高阳不喜欢读书,选择弃权。

兕子和衡山发现书单上有太多书没读,选择弃权。

城阳向来内向沉静,李元婴本以为她不会想参加,结果城阳却举了手:“我想去。”

李元婴一口答应:“没问题!”他又问唯一还没发表意见的李治,“雉奴你呢?你要不要一起来?”

李治一向是没主意的,听李元婴问到他才答道:“去就去。”

于是一群小萝卜头的聚会内容从见天疯玩变成了聚众读书,不管打不打算参加李元婴那居心叵测的“陪考计划”,都有志一同地捧着书认认真真读了起来。李元婴已不是头一次读了,魏姝她们有不会的地方,他就给她们讲解;要是她们问出他也不懂的问题,他就捎着一串小萝卜头去和孔颖达他们求教,每个人都很有求学的劲头。

第81章 第 81 章

李元婴风风火火地聚众读书多日, 终于被李二陛下察觉了。李二陛下把李元婴找了过去,问他搞什么名堂。

听到李二陛下这质疑的语气,李元婴觉得挺委屈:“还不许我带雉奴他们读书吗?”

李二陛下怀疑地睨着他,觉得他不单纯是读书那么简单。

李元婴便把自己的陪考计划给李二陛下讲了一遍,说他姝妹妹这个兄长一看就是可造之材, 他决定把他当成重点培养对象。成长的路上怎么能不受点挫折?他要带着雉奴他们一起去陪考,到时谁考得差谁尴尬, 肯定能因此而备受激励、发奋向上!
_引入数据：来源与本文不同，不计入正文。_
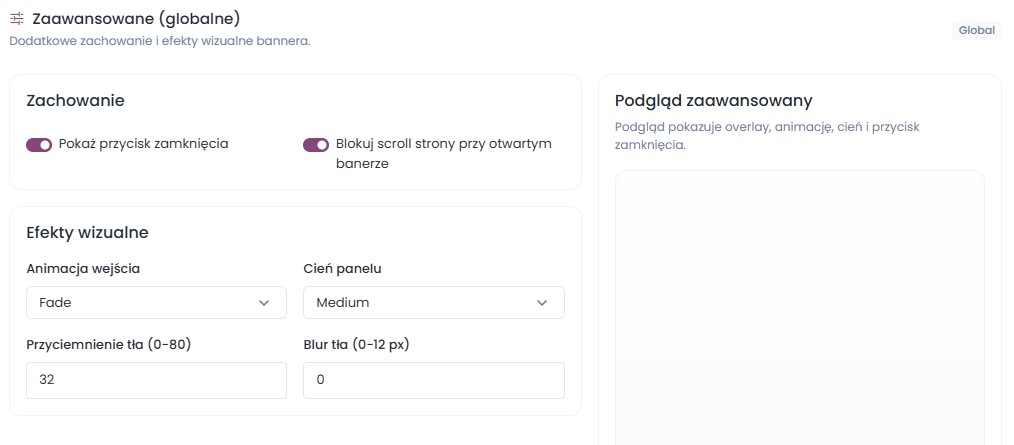Disable Blokuj scroll strony toggle
Screen dimensions: 1014x445
pos(316,146)
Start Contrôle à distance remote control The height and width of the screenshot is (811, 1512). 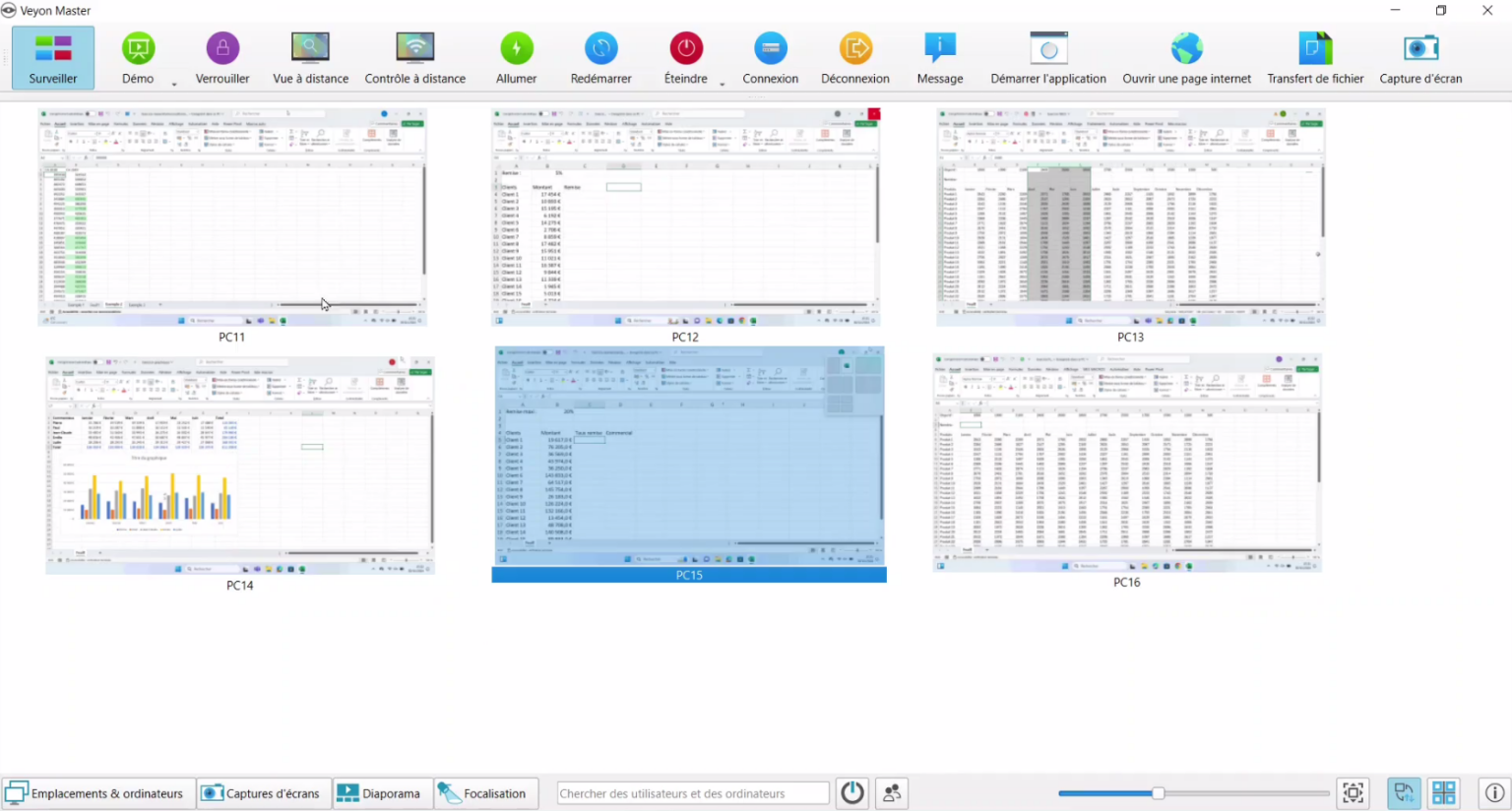point(414,49)
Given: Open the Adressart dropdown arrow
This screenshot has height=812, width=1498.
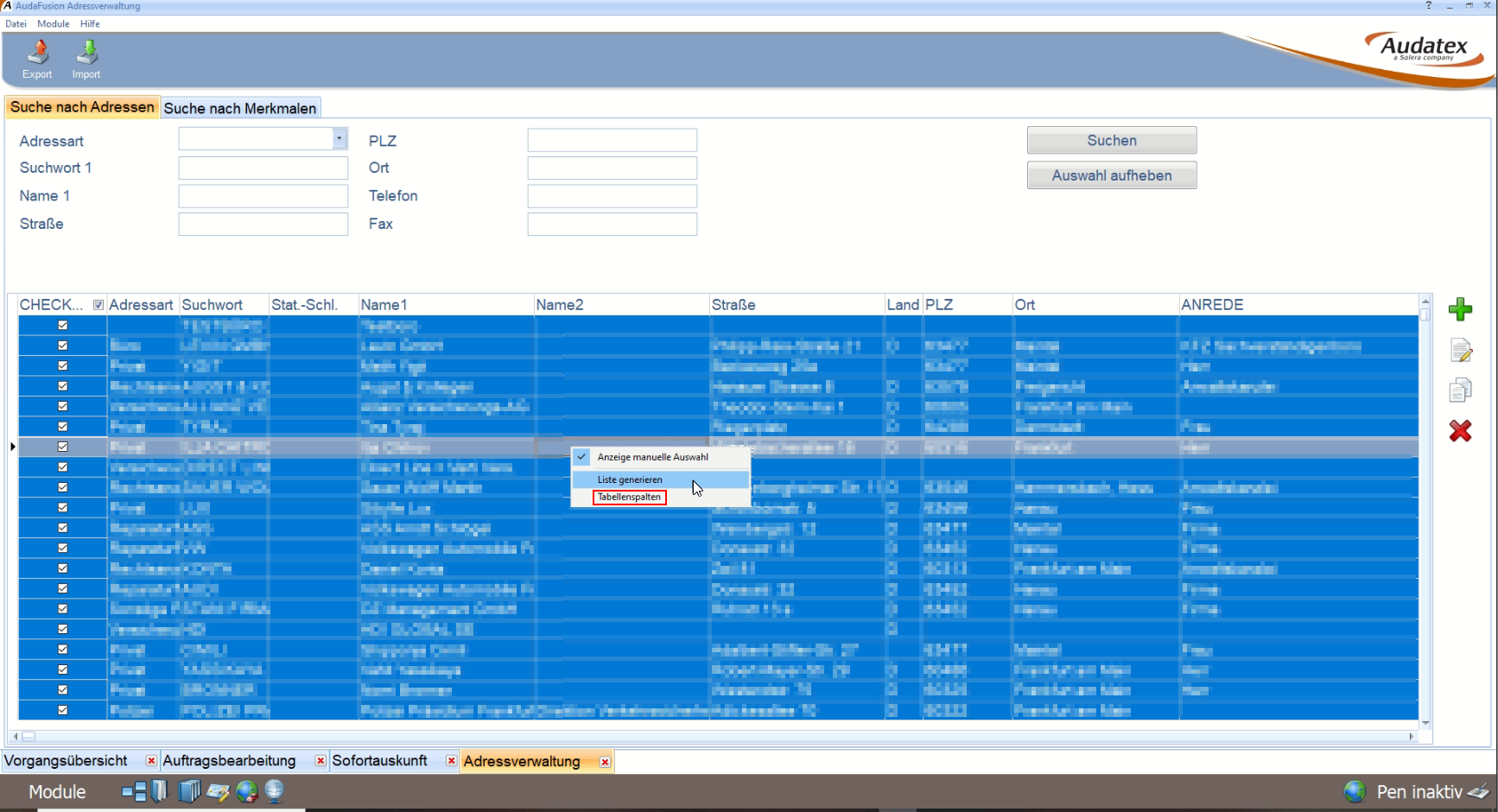Looking at the screenshot, I should pyautogui.click(x=340, y=138).
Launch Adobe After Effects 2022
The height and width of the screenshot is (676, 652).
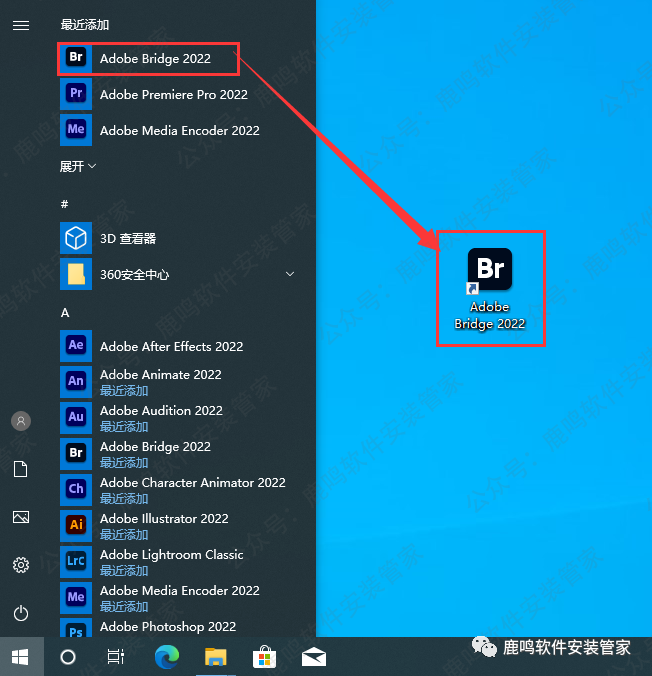pos(171,346)

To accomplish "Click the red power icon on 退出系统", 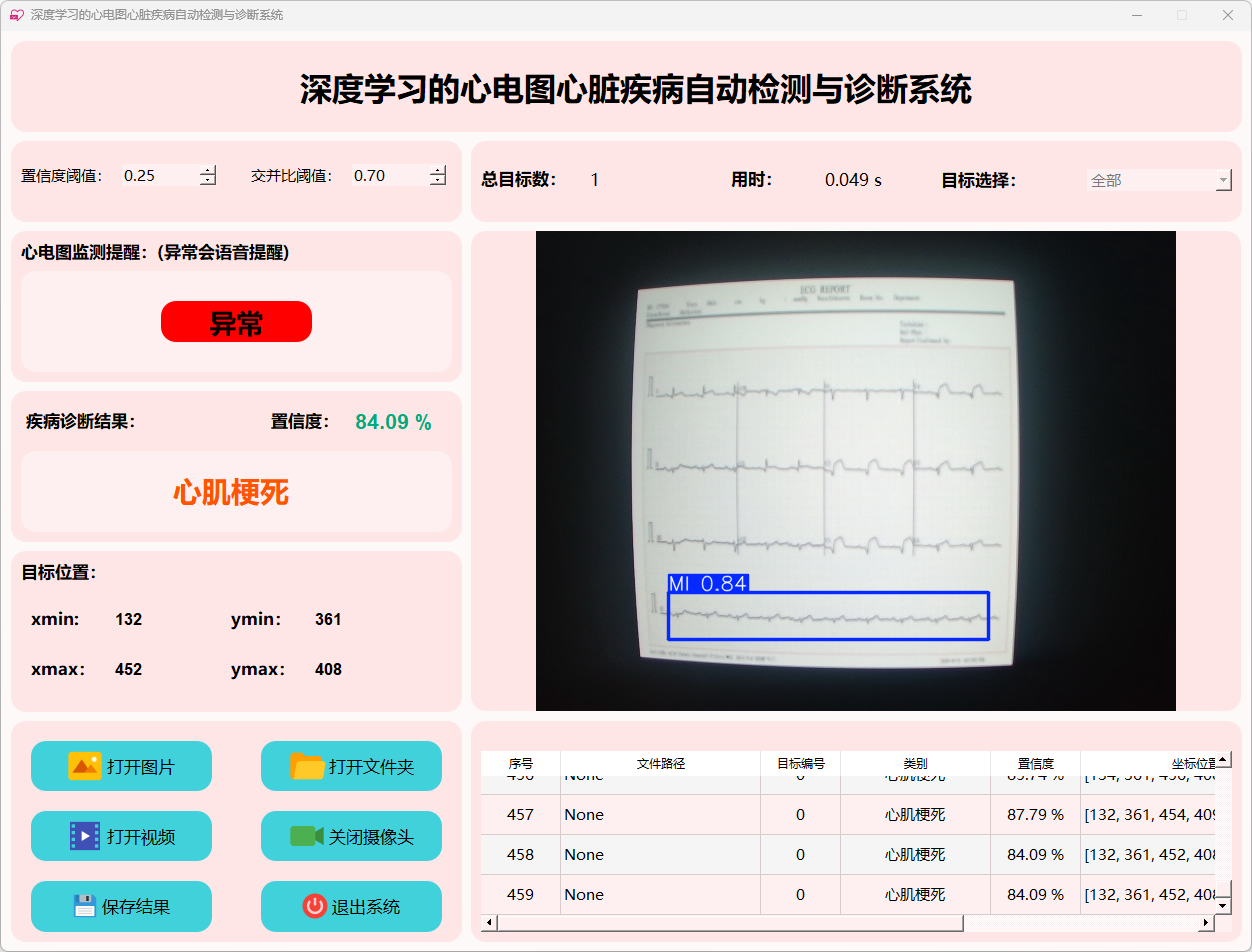I will tap(314, 906).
李二陛下悠悠说道:“我看你就是记恨人家要把妹妹带走,不让妹妹陪你玩。”

李元婴道:“我是那么小气的人吗?”

李二陛下斜睨着他,意思是“你就是那么小气的人”。

李元婴道:“那皇兄你觉得这法子不好吗?”

李二陛下道:“法子倒是不错。”想到这弟弟前两年还被所有人骂不学无术,现在都有底气要去和年长两岁的魏膺比了, 李二陛下点了头,“行,你回去读,可别到时候自己考了倒数。”

这事算是得了李二陛下的应允。

李元婴是最擅长拿着鸡毛当令箭的, 李二陛下这边一点头,他就去和孔颖达商量回京后要带着魏姝、城阳和李治他们一起陪考的事。

孔颖达对这种胡闹行为很是不满,国子监乃是大唐最高学府, 怎么容这小子这么胡来。他拧着眉说:“哪有这么胡来的?!”

李元婴道:“皇兄都说好,有什么不可以的, 不就多给几分卷子?”他不高兴地哼了一声,“我又没想着去你们国子监念书, 请我去我都不稀罕去呢, 我以后要自己开大书院的!”

孔颖达听得怒气上涌, 冷哼:“小小年纪就叫嚷着要开书院,可别误人子弟。”

李元婴一点都不怂,当场堵了回去:“我开的书院肯定不会像你们国子监这样,连让别人去考个试都不敢。”

孔颖达道:“行,你要考便来考,到时候可别连题都答不全。”

李元婴顺着杆子往上爬,把陪考名单直接写给了孔颖达。

孔颖达收了名单,让李元婴赶紧走,免得他看着想揍。

李元婴目的达成,欢快地跑了。

孔颖达被李元婴一激,当即叫人抄了几份书单,送去给自己的弟子们,叫他们从书单上的书里出些难点的题目上来,到时他挑拣着最难的组合组合当做考题来考这几个不知天高地厚的家伙。看他们到时候还能不能这么得意!

孔颖达吩咐完,还有些不乐意,去找这几个家伙的大家长李二陛下,希望李二陛下管管他们,别让他们把天底下所有地方都当成戏耍之地。

李二陛下道:“既然国子监有国子监的规矩,那就按照国子监的规矩来。”

孔颖达惊了一下,犹豫着询问李二陛下:“陛下的意思是,他们要是考上了,就让他们到国子监念书?”

李二陛下道:“那是自然,既然他们觉得在宫里学不到什么了,就让他们去国子监学点东西。什么时候他们能从里面考出来了,孔卿你再放他们出来。”

到国子监读书,衣食住行都是国子监全包的,就是条件肯定不如宫里好,自己一间房、有人在旁边伺候这种美事更是想都不用想。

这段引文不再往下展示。